Nooshijan is an archaeological site in the west of Iran near Malayer. According to excavations from the site, the area was not inhabited earlier than 800 BC. The discovered features of this Tappe are as follows:

- a building in the west of the Tappe (the first fire temple)
- a columned hall (Apadana)
- a central temple (the second temple)
- rooms and storerooms
- a tunnel
- a rampart

== Building in the west of Tappe ==
According to the plan of the discovered building and according to the archaeological and architectural investigations, the building was built before Apadana. The entrance of the building is in its eastern side like a central temple. It has two connected spaces.

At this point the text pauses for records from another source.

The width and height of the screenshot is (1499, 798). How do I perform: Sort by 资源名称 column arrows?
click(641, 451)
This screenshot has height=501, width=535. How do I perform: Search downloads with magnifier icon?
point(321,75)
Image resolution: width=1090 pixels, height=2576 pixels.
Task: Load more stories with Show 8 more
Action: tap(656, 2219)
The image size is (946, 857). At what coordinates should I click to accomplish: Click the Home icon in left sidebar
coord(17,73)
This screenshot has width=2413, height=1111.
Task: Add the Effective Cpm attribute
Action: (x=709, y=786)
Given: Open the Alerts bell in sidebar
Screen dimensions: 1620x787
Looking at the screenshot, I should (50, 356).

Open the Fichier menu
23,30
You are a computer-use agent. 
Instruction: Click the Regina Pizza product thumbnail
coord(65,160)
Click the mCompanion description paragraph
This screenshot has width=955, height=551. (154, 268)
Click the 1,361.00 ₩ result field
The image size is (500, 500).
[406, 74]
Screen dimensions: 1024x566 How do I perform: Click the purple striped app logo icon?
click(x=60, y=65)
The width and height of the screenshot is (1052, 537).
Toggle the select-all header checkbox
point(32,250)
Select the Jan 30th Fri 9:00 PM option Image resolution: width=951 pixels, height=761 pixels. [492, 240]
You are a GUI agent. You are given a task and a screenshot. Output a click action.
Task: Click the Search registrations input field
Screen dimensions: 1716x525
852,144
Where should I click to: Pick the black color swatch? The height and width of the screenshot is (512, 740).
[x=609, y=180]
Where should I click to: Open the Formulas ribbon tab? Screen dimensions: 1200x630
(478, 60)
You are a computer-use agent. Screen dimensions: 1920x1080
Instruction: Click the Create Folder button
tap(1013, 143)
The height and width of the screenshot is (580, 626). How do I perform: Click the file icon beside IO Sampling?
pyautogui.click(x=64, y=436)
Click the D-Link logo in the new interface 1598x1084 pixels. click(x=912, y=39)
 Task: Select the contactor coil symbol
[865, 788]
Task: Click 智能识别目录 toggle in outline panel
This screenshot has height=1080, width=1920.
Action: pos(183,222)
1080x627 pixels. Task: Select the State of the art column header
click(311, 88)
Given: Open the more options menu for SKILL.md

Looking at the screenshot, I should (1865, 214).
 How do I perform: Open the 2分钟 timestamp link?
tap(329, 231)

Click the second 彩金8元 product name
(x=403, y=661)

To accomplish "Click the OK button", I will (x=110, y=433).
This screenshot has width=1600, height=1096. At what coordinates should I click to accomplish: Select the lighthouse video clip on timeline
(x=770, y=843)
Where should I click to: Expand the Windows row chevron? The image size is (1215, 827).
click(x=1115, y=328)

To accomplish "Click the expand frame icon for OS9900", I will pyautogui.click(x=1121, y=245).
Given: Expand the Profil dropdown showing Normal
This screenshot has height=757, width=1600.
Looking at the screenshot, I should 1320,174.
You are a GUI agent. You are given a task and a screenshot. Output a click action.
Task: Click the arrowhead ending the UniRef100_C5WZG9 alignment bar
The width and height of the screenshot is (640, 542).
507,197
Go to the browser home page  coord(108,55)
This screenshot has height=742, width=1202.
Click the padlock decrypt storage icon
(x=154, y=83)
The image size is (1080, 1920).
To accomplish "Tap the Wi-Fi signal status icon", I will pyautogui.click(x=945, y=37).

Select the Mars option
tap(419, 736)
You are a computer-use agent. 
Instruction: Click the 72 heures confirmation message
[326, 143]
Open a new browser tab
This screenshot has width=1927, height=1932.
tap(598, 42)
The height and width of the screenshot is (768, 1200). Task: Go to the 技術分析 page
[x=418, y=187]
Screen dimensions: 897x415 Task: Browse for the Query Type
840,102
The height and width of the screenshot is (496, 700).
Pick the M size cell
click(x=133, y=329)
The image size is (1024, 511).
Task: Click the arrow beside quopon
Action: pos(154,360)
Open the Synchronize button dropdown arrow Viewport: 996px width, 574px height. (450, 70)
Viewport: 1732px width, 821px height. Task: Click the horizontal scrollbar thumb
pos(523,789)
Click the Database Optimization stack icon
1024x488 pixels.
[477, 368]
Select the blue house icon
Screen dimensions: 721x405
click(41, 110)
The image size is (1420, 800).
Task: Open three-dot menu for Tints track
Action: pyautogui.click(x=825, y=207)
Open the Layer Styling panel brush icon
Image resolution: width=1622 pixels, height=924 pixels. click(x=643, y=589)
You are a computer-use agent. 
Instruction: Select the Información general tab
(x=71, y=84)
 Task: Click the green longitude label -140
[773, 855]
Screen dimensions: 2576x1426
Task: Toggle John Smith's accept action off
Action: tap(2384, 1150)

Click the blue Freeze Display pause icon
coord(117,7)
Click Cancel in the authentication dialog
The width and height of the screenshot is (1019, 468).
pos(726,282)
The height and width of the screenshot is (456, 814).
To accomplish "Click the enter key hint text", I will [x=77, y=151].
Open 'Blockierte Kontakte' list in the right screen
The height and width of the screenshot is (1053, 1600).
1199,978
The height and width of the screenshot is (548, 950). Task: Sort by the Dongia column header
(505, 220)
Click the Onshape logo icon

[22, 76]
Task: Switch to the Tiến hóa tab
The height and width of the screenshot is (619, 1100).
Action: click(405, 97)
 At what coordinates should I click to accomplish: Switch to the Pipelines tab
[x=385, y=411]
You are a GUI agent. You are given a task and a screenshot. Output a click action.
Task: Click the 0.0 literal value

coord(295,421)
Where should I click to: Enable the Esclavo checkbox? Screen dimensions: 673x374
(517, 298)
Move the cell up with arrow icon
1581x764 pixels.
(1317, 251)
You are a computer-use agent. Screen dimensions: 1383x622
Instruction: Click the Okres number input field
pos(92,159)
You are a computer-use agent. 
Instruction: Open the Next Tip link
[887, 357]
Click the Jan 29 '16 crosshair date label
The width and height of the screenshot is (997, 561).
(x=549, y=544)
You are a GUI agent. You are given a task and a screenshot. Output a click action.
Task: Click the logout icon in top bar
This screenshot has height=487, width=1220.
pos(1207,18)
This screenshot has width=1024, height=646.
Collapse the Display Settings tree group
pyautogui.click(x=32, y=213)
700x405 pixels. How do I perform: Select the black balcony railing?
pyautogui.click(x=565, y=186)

The inner space of the building is rectangular and its entrance is in the neighboring room. The rest of a coal bowl in the southern side of the main room proves, that the fire ceremony was carried out (secretly). It can be suggested that the first fire temple was in a covered space in Noushijan Tappe and the ceremony had a connection with the developing religious ceremony in the Median era. On the southern and western wall, there are ruins of two niches with egg-shaped vaults.

== Columned hall ==
The hall was built on an adobe platform. Its foundation is from loam mortar. The hall is 20 m long and 15 m wide. Its eastern side is not completely right-angled. The central space of Apadana has three column rows. Each row has four columns. The space has twelve columns that carried the weight of ceiling. The columns were wooden. Each column had a diameter of 25 cm. The eastern wall has two decorative niches; on the western side there are no decorations. Under the ceiling, there are windows that provide enough light for the space.

== Main temple ==
The main temple is an adobe semicircular octagon. This building is one of the most valuable median buildings.

== Room and storerooms ==
The second important building in Noushijan are the rooms and storerooms. The castle includes an enclosure wall, towers and four weapon storerooms. It is totally 25 m long and 22 m wide. The outer walls have 6 towers in the width and 7 towers in the length. The only entrance is in the middle of the eastern wall.

== Tunnel ==
In the northern part of Apadana, there is an artificial cellarlike pit that leads to a rock in the depth of 3 m. This pit has stairs. Its height is 170 cm and its width is 180 cm. According to its form, the tunnel has never reached the end and because of unknown reasons was abandoned as incomplete. The tunnel was built in the last phase of region's inhabitation.

== Rampart ==
In the southern and eastern part of the room and storerooms there is a rampart that encloses the buildings in the eastern part with a particular curve.